Collected data
++++

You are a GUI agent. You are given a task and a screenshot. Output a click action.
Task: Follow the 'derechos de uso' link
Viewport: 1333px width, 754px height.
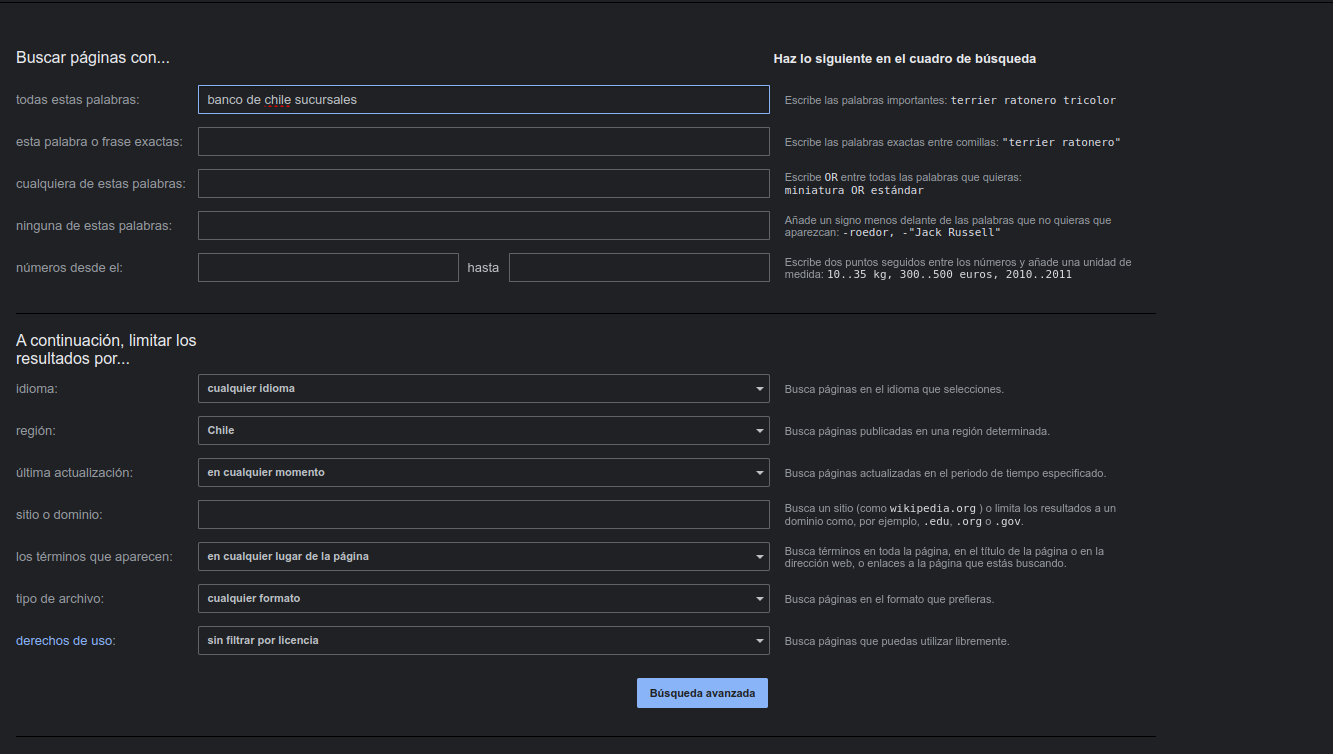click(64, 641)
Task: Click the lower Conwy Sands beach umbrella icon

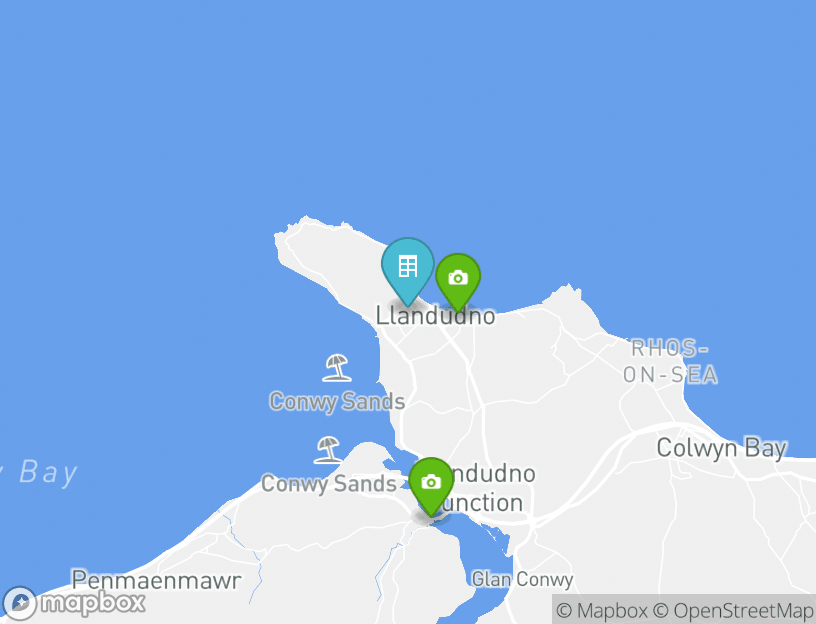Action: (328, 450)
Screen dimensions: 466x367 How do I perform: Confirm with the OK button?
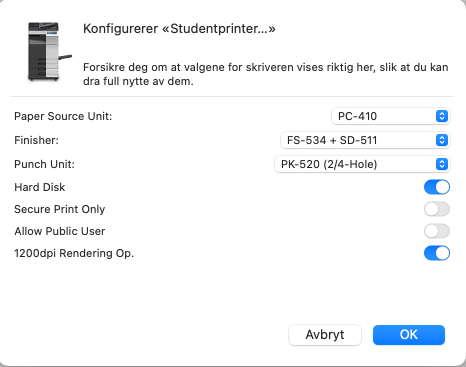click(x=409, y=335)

++++

Exercise objective
Pictures don't belong in the copy. Retype exactly the lines from the one with "Task: Click the" through the last line of the records.

Result
Task: Click the lower Conwy Sands beach umbrella icon

Action: (328, 450)
Screen dimensions: 466x367 How do I perform: Confirm with the OK button?
click(x=409, y=335)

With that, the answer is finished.